Technology has made buying and selling shares cheap and easy, even with a small amount of money. Photo / 123rf
Covid-19 lockdowns and extreme volatility on world markets have not dampened retail investors' appetite for shares, if the rising popularity of online trading platforms is anything to go by.
Local platform Sharesies - which is 15 per cent owned by Trade Me - started off with 10 per cent month-on-monthgrowth for the first two-and-a-half years of operation.
Co-founder and head of operations Leighton Roberts said a reasonable goal seemed to be about 60,000 users.
"That was quite some time ago, obviously, but we're sitting here today with closer to 160,000 and so clearly the appetite was really there," he said.

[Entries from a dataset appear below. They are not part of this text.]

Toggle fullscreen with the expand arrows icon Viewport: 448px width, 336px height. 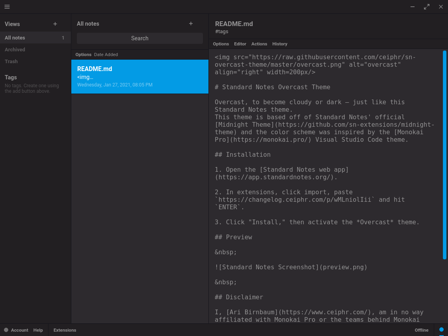point(427,7)
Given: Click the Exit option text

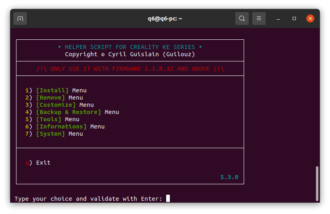Looking at the screenshot, I should (43, 163).

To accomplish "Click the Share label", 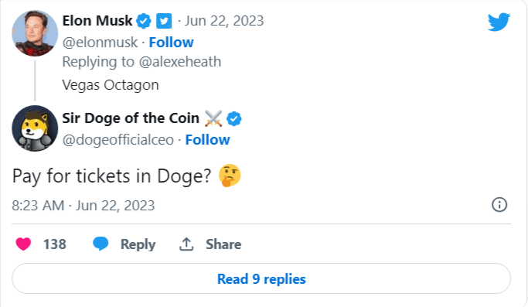I will pos(223,244).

That was against the background of a more difficult economic environment but also a "democratisation" of the investing process, which has allowed people to become involved using much smaller amounts, and at low cost.
Roberts said the growth of the "fintech" companies like Sharesies had presented opportunities.
During the last two or three months, growth had been more like 20-25 per cent.
"What that told us is that even if people weren't customers of Sharesies already, certainly the reach was there and people were thinking about it," he said.
"What [lockdown] gave is that people at home finally got around to signing up," said Roberts.
"We always knew our brand reach was bigger than our customer base."
High profile companies facing difficulties, such as Air New Zealand and Auckland Airport, have only whetted investor appetite, particularly for new capital raisings.
"And that's interesting, the impact that can have on the capital market landscape.
"For us, we saw direct correlation with that news - and to be honest, most of it reasonably bad news - but still encouraging people into at least looking.
Hardened investors might be wary of the stock market right now, but Roberts said platform users were typically in it for the long haul, with most using dollar-cost averaging.
"The average deposit into the platform is still around $50 per week. The vast majority are using dollar-cost averaging strategy and investing every week on it.
"Even the most sophisticated of investors would say that that's very good strategy for a retail investor and not to stop when markets are bumpy."
Roberts said there were stark contrasts between today's volatility and the 1987 sharemarket crash, which prompted many retail investors to desert the market for a decade
"I would say at the moment we are seeing the exact opposite. We have not seen a lot of selling and investors on the platform class themselves as long term investors."
It's been a similar story in other markets, particularly in the United States, where share trading platforms are showing strong growth.
Is it possible that the so-called "pocket portfolio" investment platforms are having an influence on the market?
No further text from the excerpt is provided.